We recently asked nurse practitioner Jennifer Arnett to share her insight on diabetes care management. Jennifer has 12 years combined experience in the fields of endocrinology and internal medicine.
There are many aspects to diabetes care and management including sliding scale insulin. Sliding scales used to be the mainstay of diabetes management but this is no longer the case. We have learned that managing blood sugars with a sliding scale does not help improve the Hgb A1c. This is because it is treating the blood sugars retroactively, meaning the blood sugar gets high and then insulin is given. The best way to lower the Hgb A1c is to keep the blood sugars from getting high in the first place with scheduled insulin.
There are a couple of instances where sliding scale use is appropriate:
1. Upon admission until a pattern can be established. The goal here is no longer than two weeks.
2. Prednisone use or acute infection. It is difficult to titrate scheduled insulin with an acute illness because blood sugars are usually elevated and the patient’s intake is often varied and prednisone is usually tapered.

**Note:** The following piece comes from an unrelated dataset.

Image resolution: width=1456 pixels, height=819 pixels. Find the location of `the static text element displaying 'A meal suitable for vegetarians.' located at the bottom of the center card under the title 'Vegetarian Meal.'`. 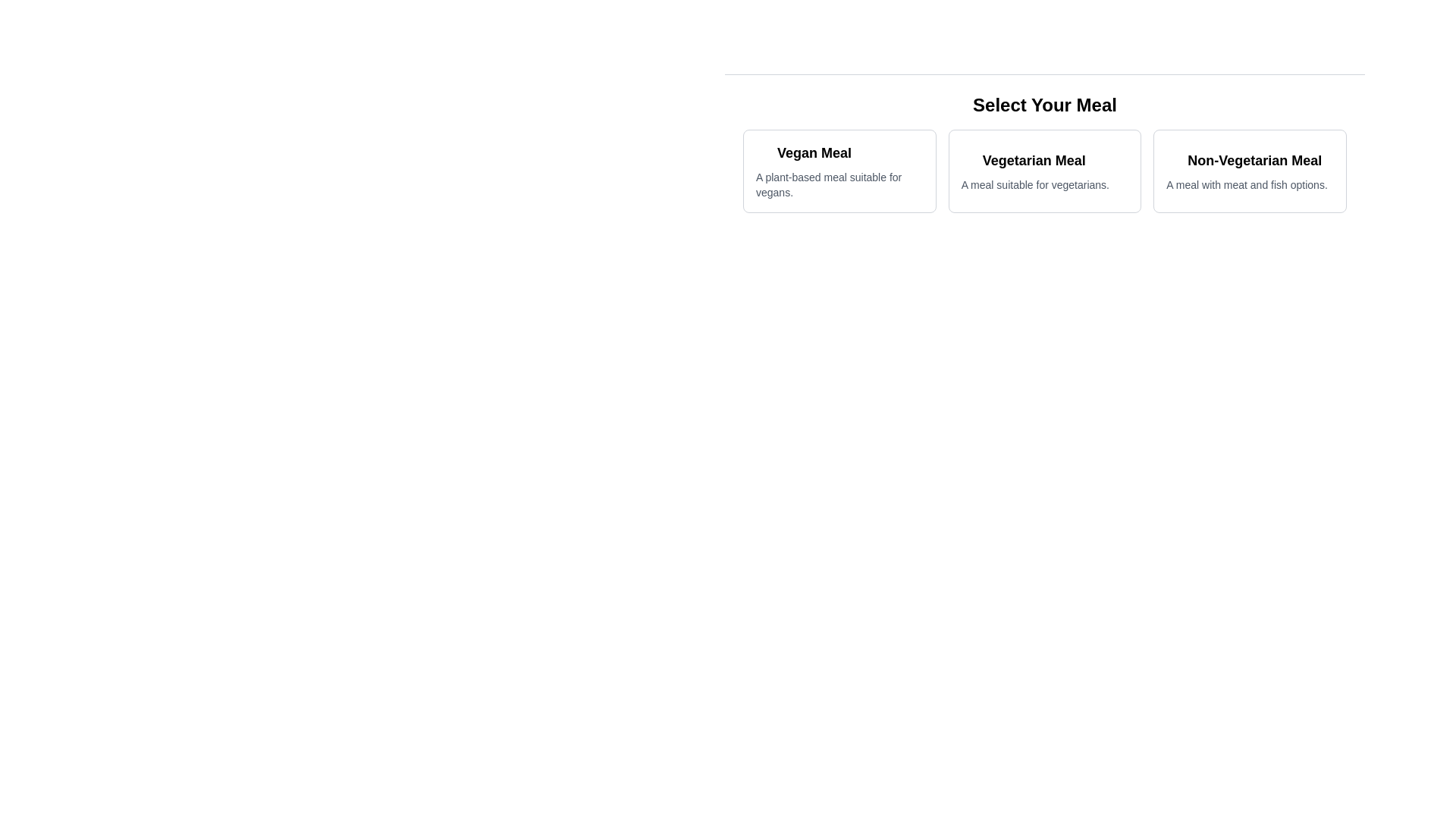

3. Brittle diabetics. There are those patients that are very difficult to control or are so noncompliant that conventional insulin regiments don’t work.
The other issue regarding sliding scale is the cost factor. A vial of oncology costs about $110. Every 28 days the facility has to open a new vial. So if only 100 units of insulin is being used with a sliding scale that is a significant cost factor for the patient and facility.
Please keep these thoughts in mind when managing diabetes.